The Battle for Brexit moves to the House of Lords this week.

The two-day long second reading of the European Union (Notification of Withdrawal) Bill began in the House of Lords on Monday amid serious concerns that enemies of democracy in the unelected upper chamber would work hard to block the will of 17.4 million people. The bill was passed by the House of Commons with large majorities on both the second and third readings, with numerous dangerous amendments quashed. Perhaps their decision was influenced by the fact that, unlike the Lords, their political power is subject to public control through regular elections.

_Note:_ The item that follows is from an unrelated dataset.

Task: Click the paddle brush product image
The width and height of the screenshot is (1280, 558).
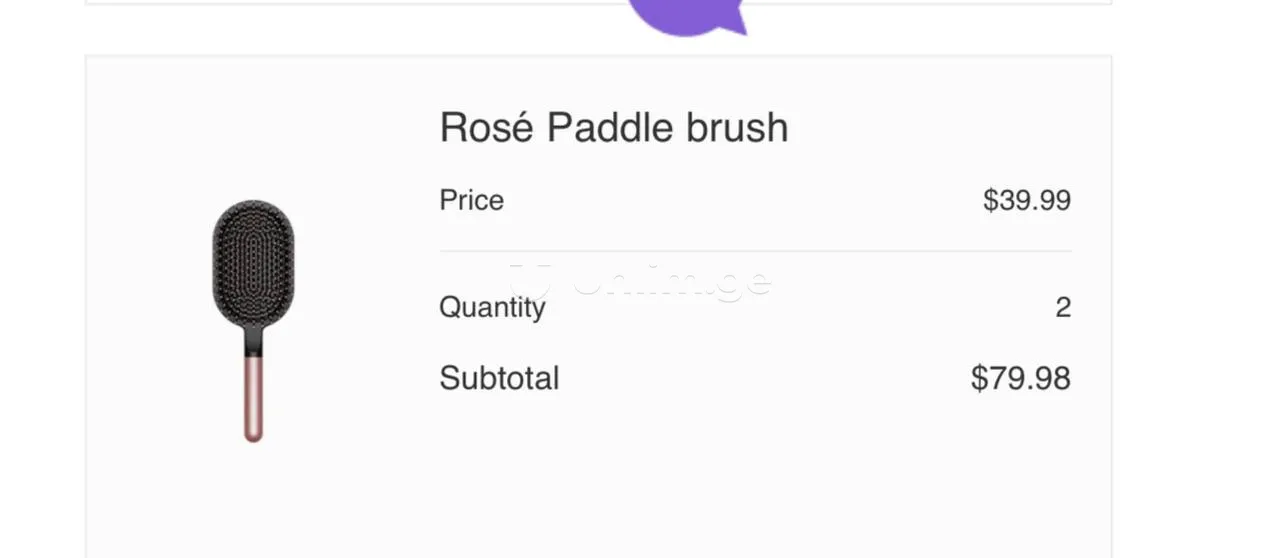Action: 253,320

190 people were lined up to speak during the two-day showdown, including voices from both sides of the debate. Labour’s Angela Smith, who was booted out of elected office by the people of Basildon in 2010, defended the Lords’ role in the Brexit process. Lib Dem Remoaner Richard Newby, who has never been elected to public office at all, slammed Theresa May for vowing to control immigration and peddled lies about the allegedly widespread suggestion that we could adopt a Norway model. He boasted that “we do have the power to make the Commons think again”.

Lords in the EU’s pocket

One major cause for concern is the presence of a number of influential Lords like Kinnock and Mandelson who, due to their previous jobs as crooked European Commissioners, are due to rake in huge sums of money in European Union pensions. Kinnock himself took over a million during his tenure as a European Commissioner despite being rejected overwhelmingly as a political leader during the general elections of 1987 and 1992 – losing to Margaret Thatcher and then to John Major in one of the biggest upsets in recent history.

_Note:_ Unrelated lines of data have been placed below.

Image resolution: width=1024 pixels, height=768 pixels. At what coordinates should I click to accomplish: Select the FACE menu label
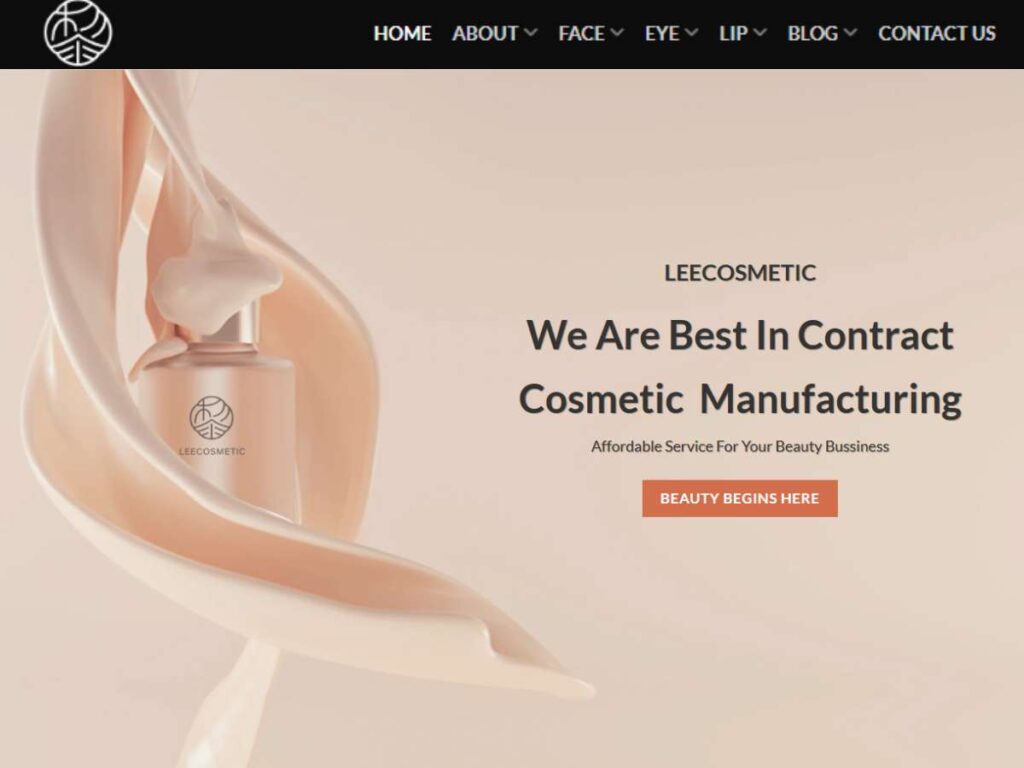[582, 33]
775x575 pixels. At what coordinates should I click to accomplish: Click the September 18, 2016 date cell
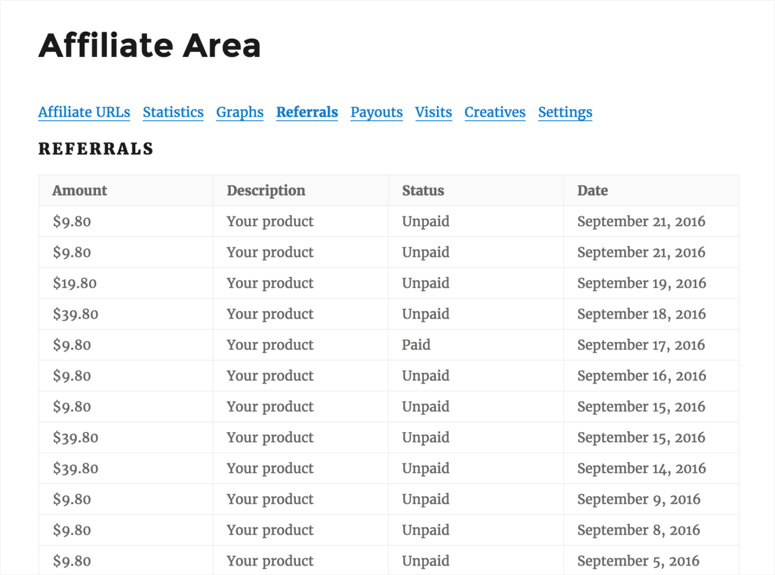coord(641,314)
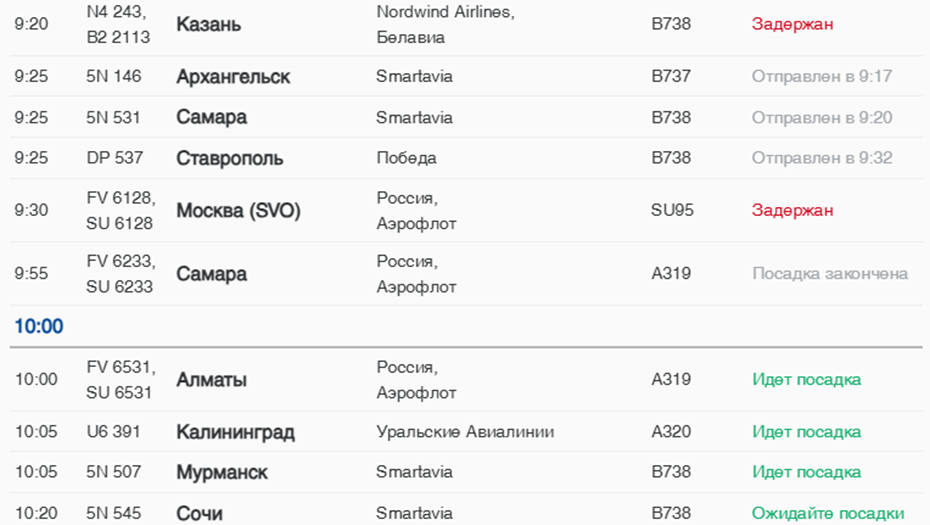Click status 'Отправлен в 9:32'

tap(822, 158)
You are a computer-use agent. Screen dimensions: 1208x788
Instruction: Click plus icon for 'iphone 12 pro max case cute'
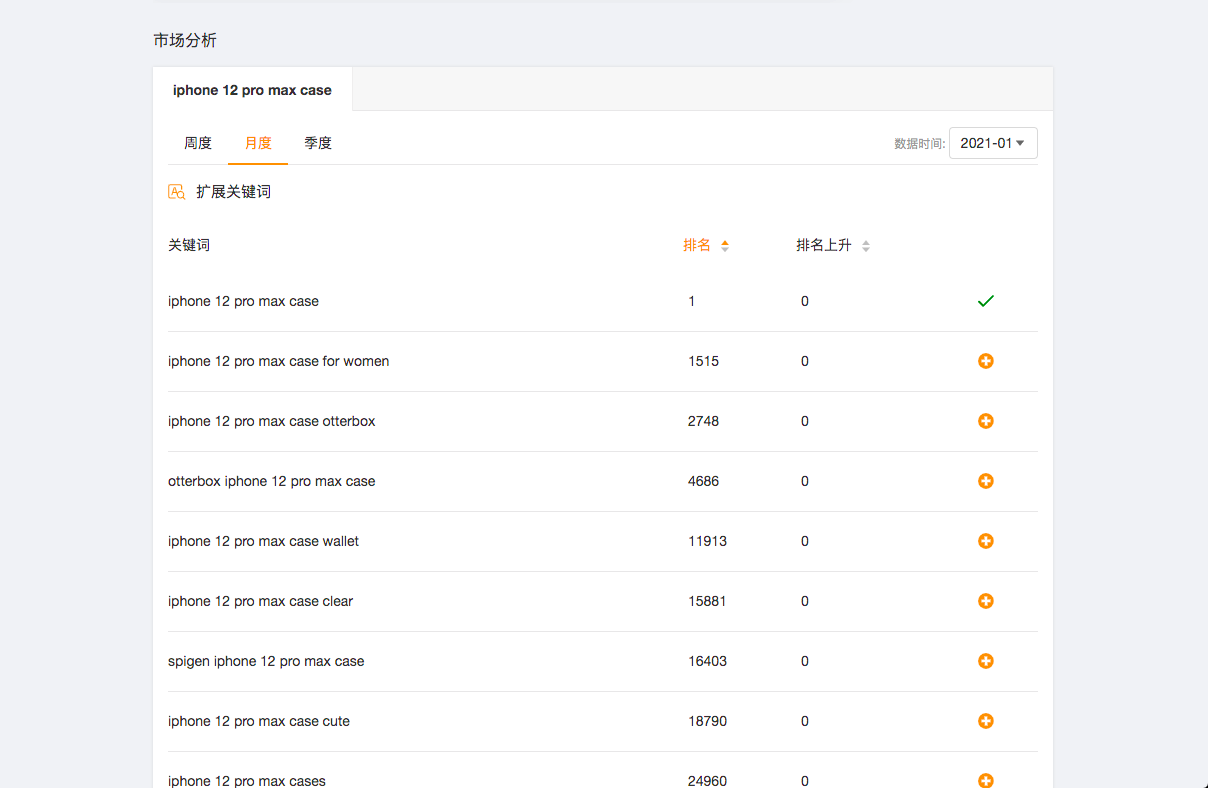tap(985, 721)
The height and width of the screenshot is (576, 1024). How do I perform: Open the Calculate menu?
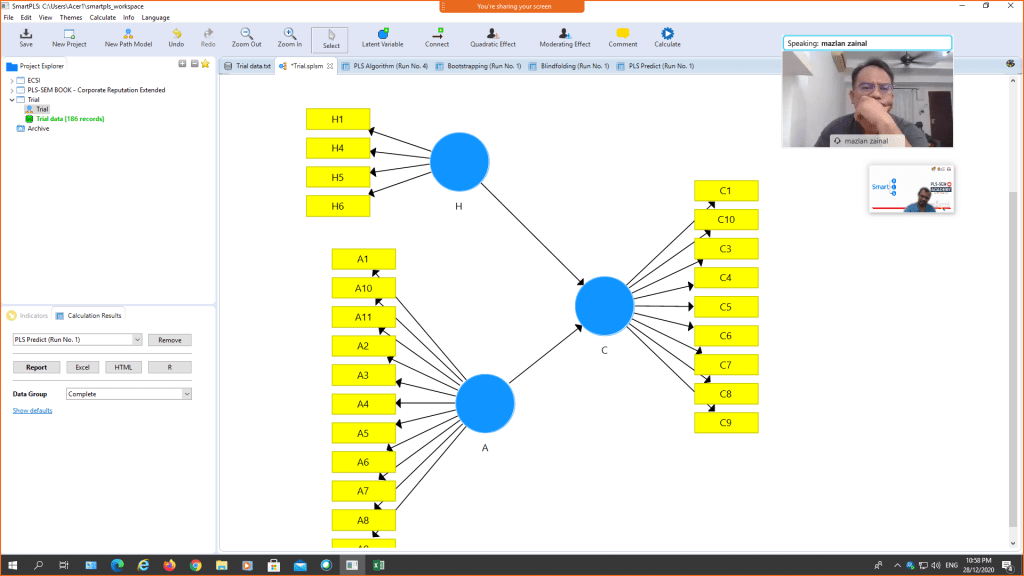coord(102,17)
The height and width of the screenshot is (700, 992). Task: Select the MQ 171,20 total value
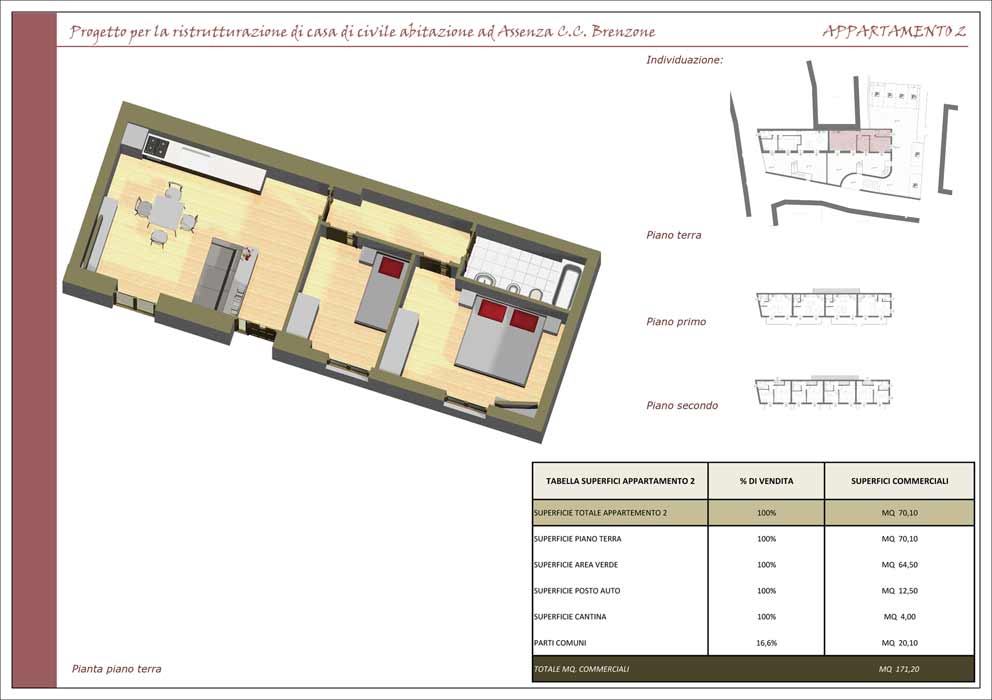[899, 668]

Mandelson – an ally of hated former PM Tony Blair – called for the Lords to reverse Brexit. He claimed, without evidence, that “this is not what a lot of Leave supporters backed when they voted in the referendum. Yes, they did want to leave the European Union. But they didn’t want to turn Britain into a poorer, politically isolated off-shore tax haven without reach or influence in the world.” He must have been living under a rock for the last eight months as the economy has gone from strength to strength and global partners have come out in support of our national independence.

An audience

But the Lords have not debated the bill alone. The Prime Minister Theresa May gave close watch as the debate opened on Monday, sitting just beyond the floor on the steps of the royal throne. The move was unusual but not unprecedented – Clement Attlee watched the Lords pass legislation giving independence to India, and the hated Ted Heath watched keenly as the Lords debated entry to the so-called Common Market.

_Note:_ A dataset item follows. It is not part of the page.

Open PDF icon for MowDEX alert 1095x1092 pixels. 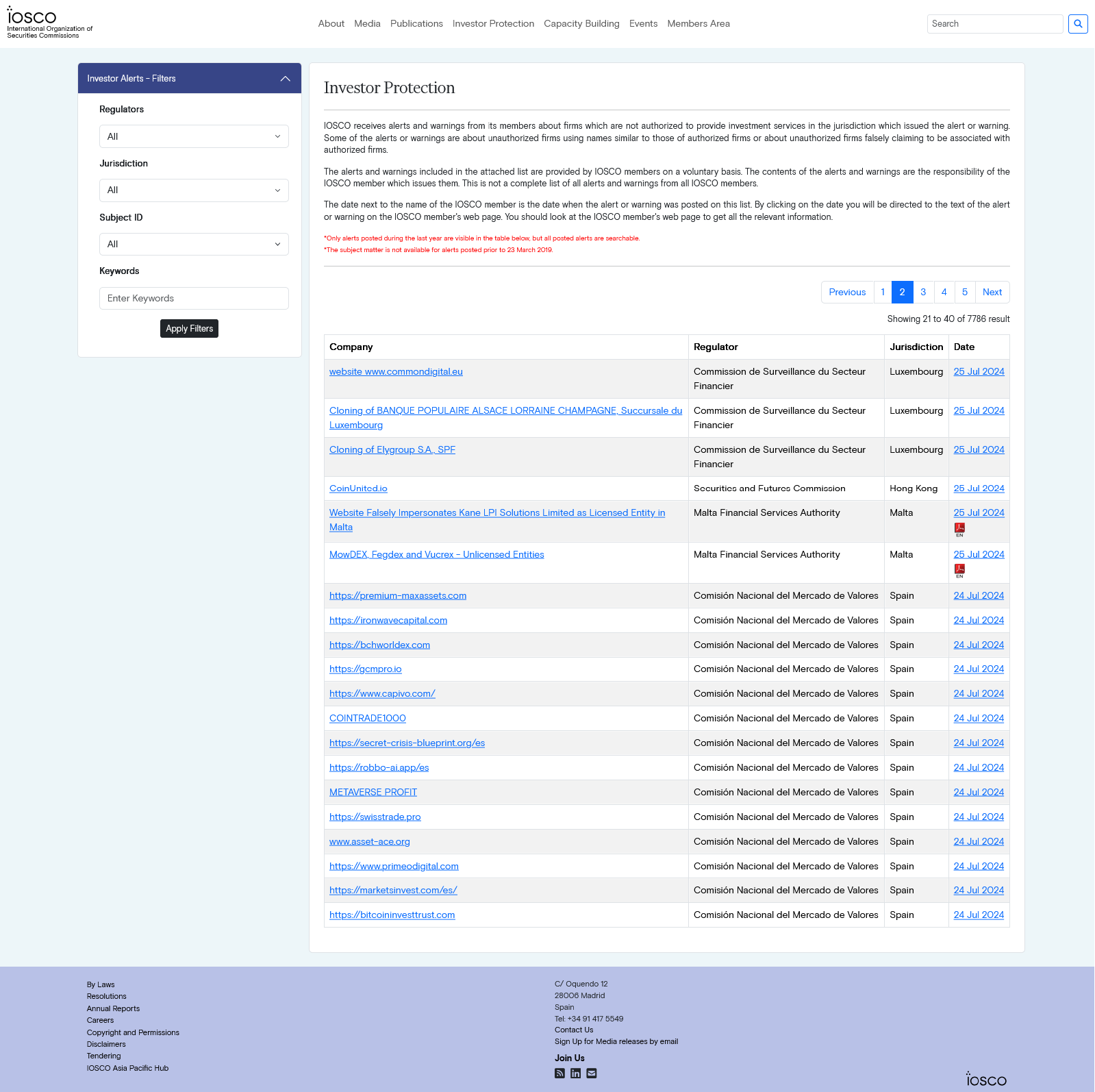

May, who campaigned to Remain in June’s referendum, has moved slowly through the Brexit process but has at the very least listened to the will of the British people – vowing to begin Brexit officially in March and being clear about her ambition to produce a clean Brexit complete with an exit from the mad European single market. She has whipped much of her cabinet into shape too, and they took turns watching the action in the Lords during the second reading.

The next step

Following the successful second reading, the bill will move to the committee stage early next week before a decisive third and final reading. The committee stage could see the rise of parliamentary “ping pong”, warned about by Brexit Secretary David Davis last week, as they introduce amendments to the bill after engaging in line-by-line scrutiny. Amendments would then need to be considered by the House of Commons so wording can be agreed.

The bill will then move on to a decisive third reading where it will either be passed or rejected. A rejection could lead to a chaotic constitutional stalemate, forcing action from the Prime Minister if she is to meet her self-imposed deadline for invoking Article 50. We’ll be following the action closely as the moment of truth comes. Let’s hope the bill passes easily and we can begin the long-awaited process of withdrawing from the European Union.